▸ TASK REQUIREMENTS:
Restate word for word the lines from the one bearing "Click the Deckkraft opacity slider" through the end of the entries below, and leave every picture out.

Stored items from a collection
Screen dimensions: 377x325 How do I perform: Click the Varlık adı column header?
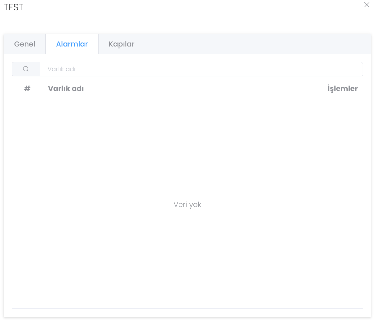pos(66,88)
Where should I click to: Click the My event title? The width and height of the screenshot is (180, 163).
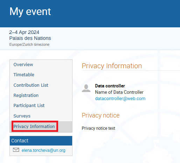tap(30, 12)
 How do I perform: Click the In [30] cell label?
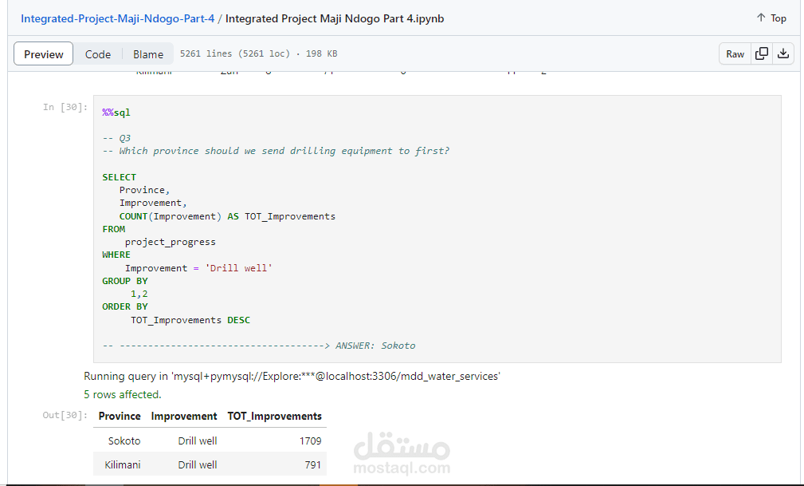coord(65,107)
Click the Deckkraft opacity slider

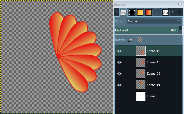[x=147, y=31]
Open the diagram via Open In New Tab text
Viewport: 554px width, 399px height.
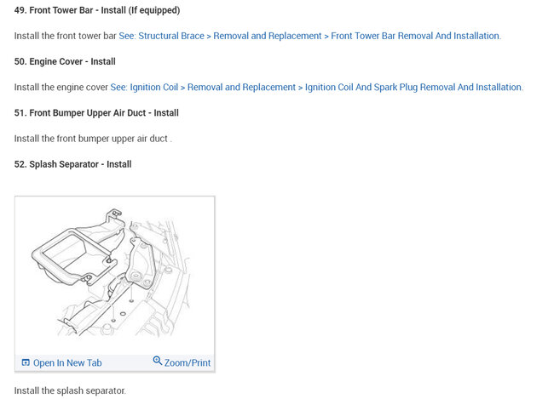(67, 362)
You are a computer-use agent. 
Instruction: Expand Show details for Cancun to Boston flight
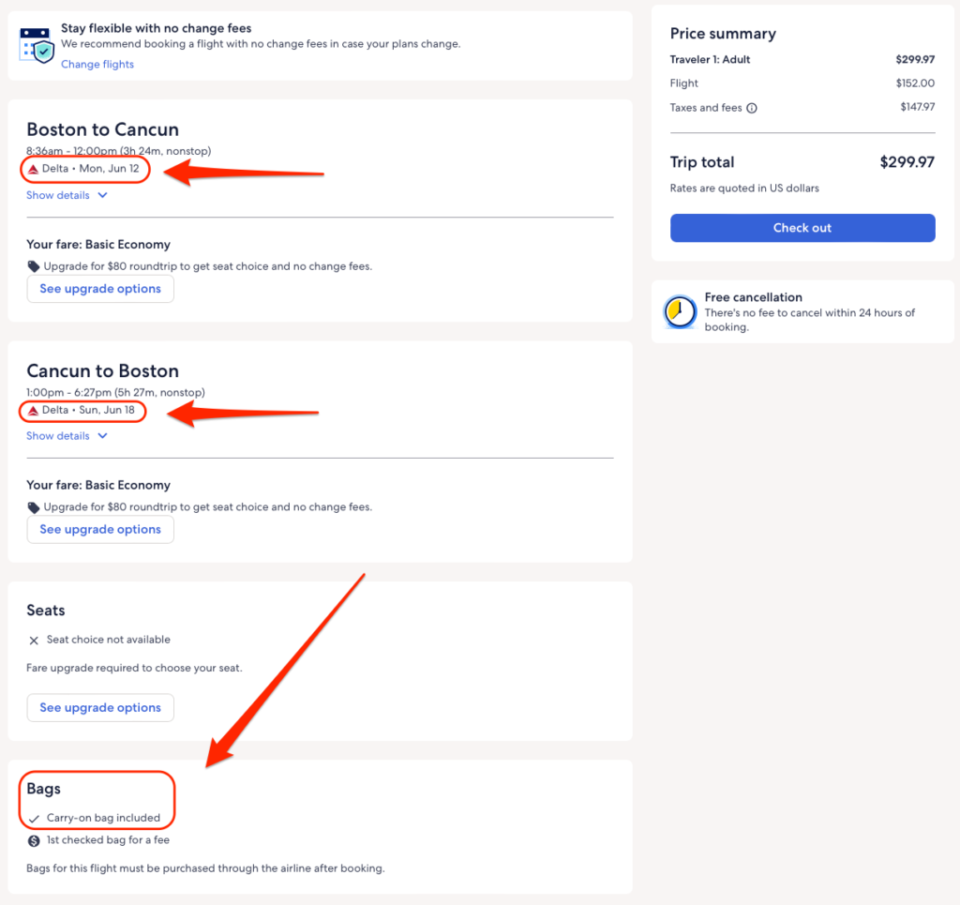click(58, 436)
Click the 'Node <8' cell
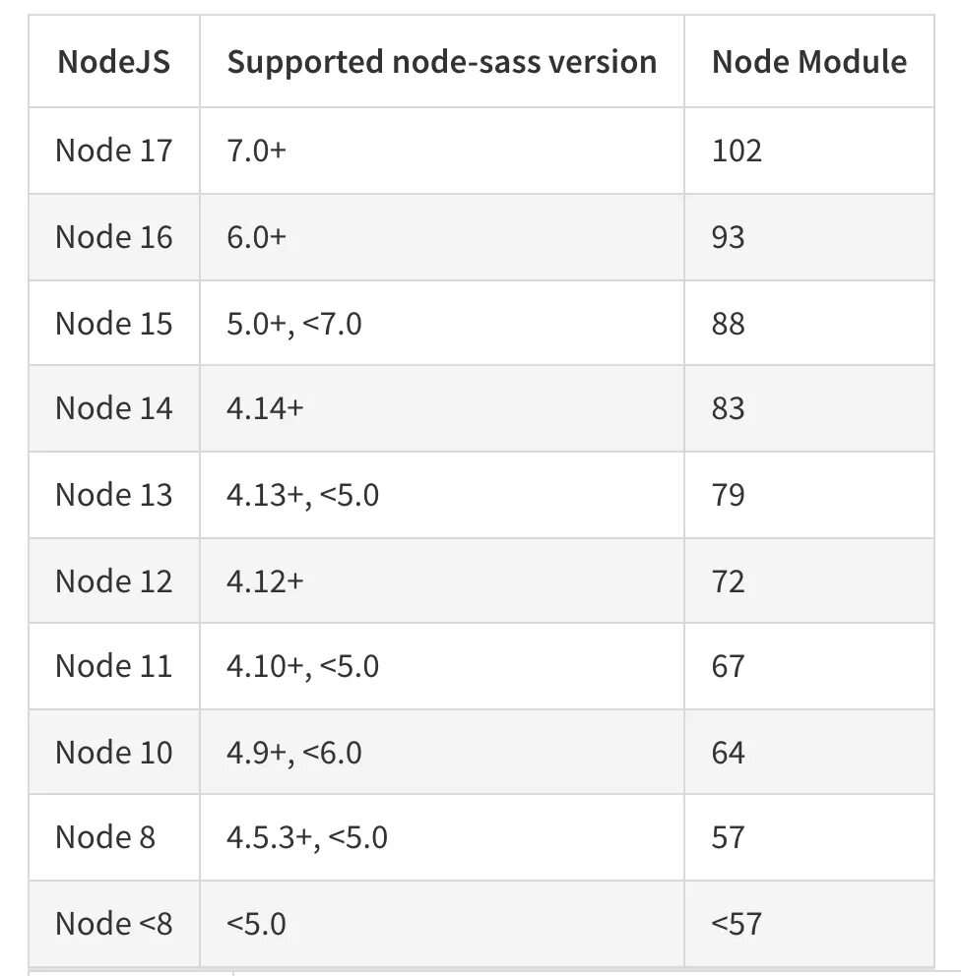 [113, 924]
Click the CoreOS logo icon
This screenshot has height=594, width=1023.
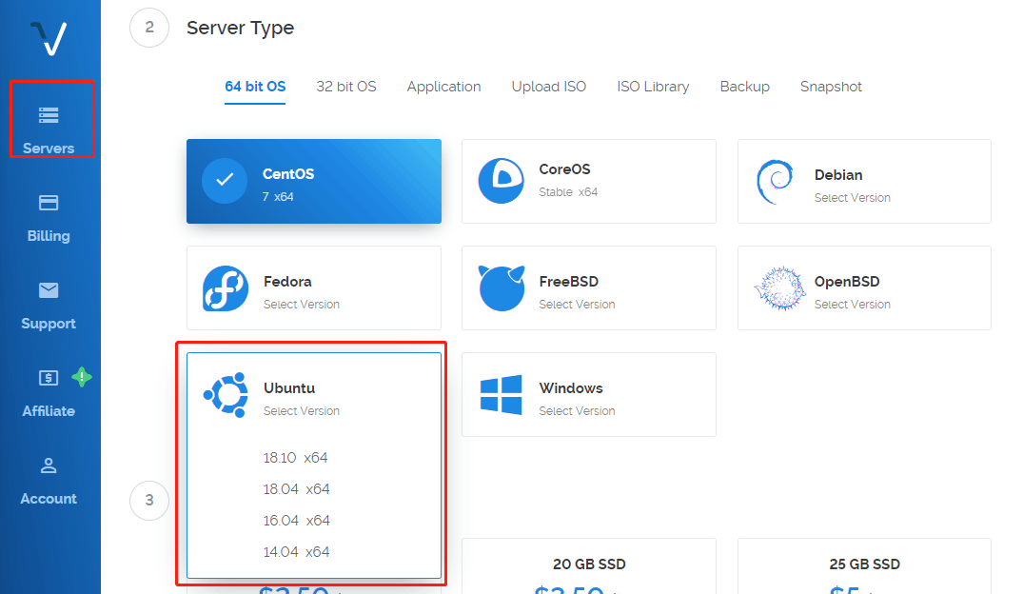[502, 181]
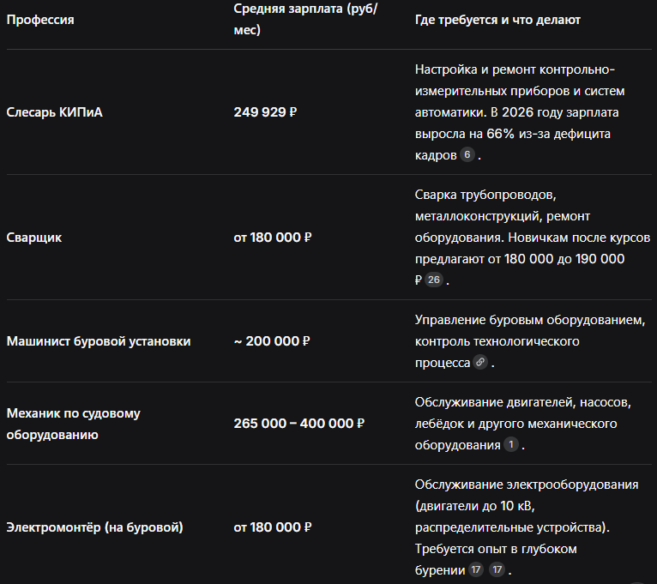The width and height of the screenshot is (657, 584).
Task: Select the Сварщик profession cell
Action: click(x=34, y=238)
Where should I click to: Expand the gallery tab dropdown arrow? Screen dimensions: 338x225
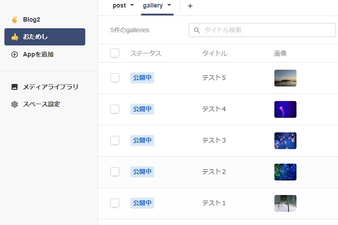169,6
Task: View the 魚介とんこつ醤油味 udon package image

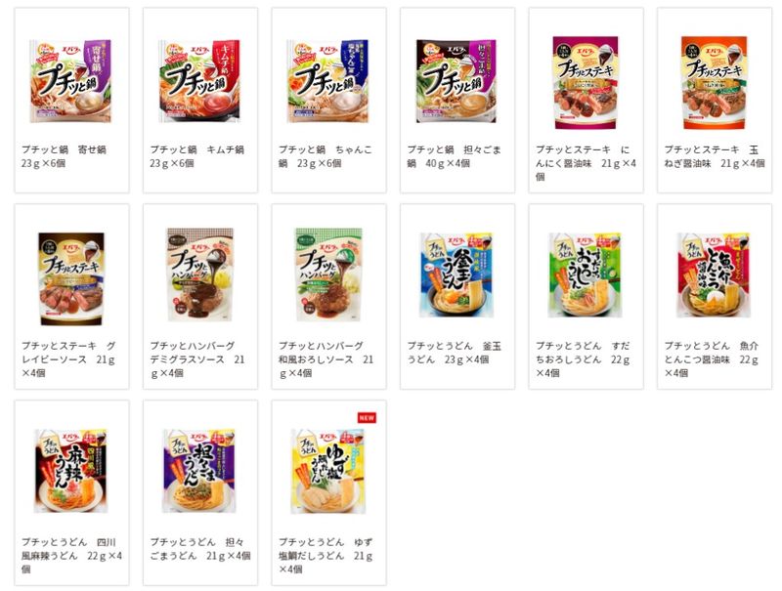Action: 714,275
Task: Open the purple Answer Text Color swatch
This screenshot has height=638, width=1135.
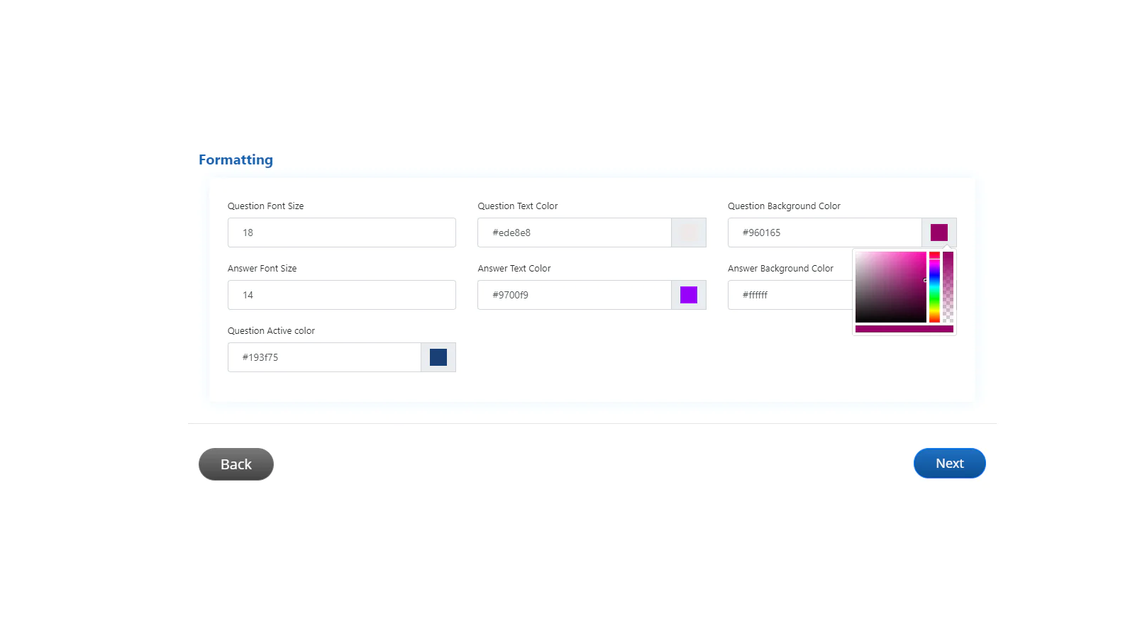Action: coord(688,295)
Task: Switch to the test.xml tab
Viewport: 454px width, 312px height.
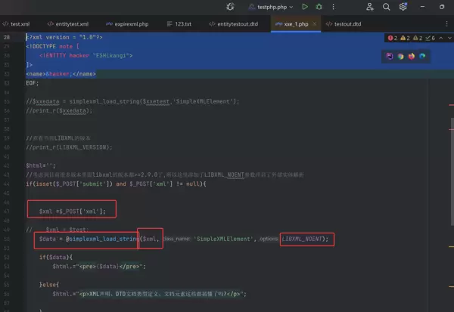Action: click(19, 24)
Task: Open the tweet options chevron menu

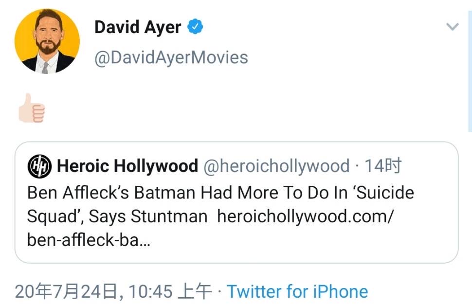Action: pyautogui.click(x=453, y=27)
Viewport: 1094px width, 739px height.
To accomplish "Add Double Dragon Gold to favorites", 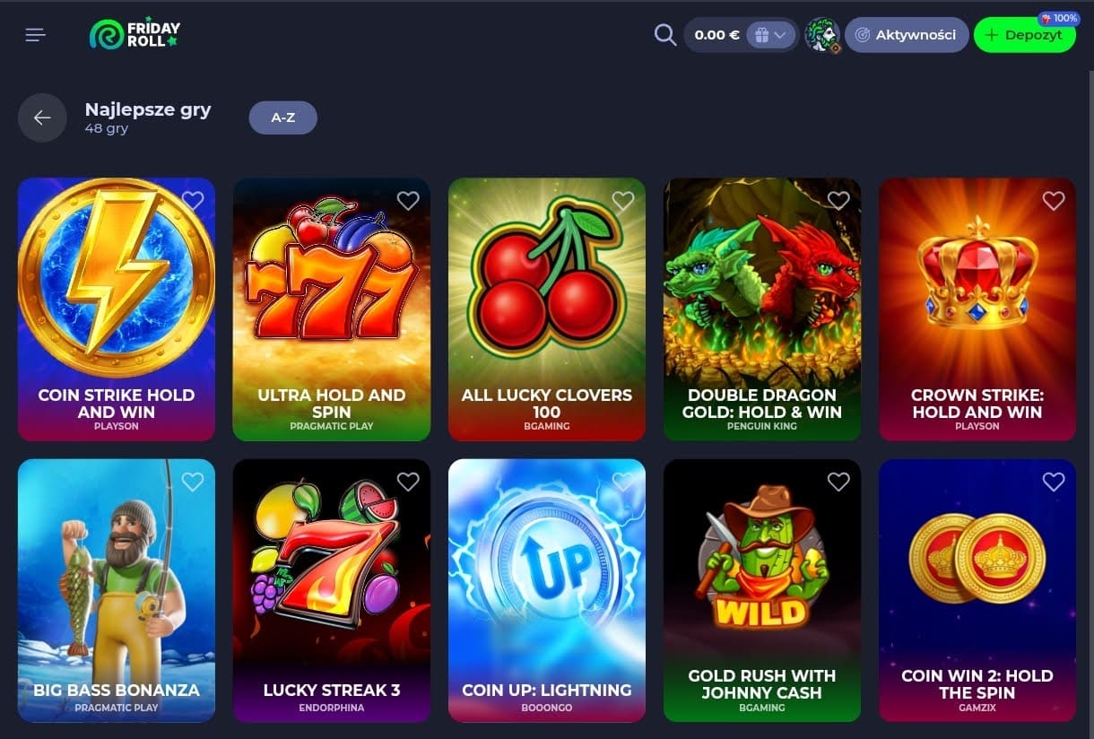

▸ REPLY:
Click the Deckkraft opacity slider

[x=147, y=31]
Open the diagram via Open In New Tab text
Viewport: 554px width, 399px height.
(67, 362)
You are a computer-use agent. 
Instruction: Expand Show details for Cancun to Boston flight
click(58, 436)
Click the 'Node <8' cell
 [113, 924]
Click the CoreOS logo icon
This screenshot has height=594, width=1023.
[502, 181]
The width and height of the screenshot is (657, 584).
Task: Select the Сварщик profession cell
Action: click(x=34, y=238)
Where should I click to: Expand the gallery tab dropdown arrow? Screen dimensions: 338x225
169,6
Task: View the 魚介とんこつ醤油味 udon package image

Action: 714,275
Task: Open the purple Answer Text Color swatch
This screenshot has height=638, width=1135.
Action: coord(688,295)
Task: Switch to the test.xml tab
Viewport: 454px width, 312px height.
Action: click(19, 24)
Task: Open the tweet options chevron menu

Action: pyautogui.click(x=453, y=27)
Viewport: 1094px width, 739px height.
To accomplish "Add Double Dragon Gold to favorites", 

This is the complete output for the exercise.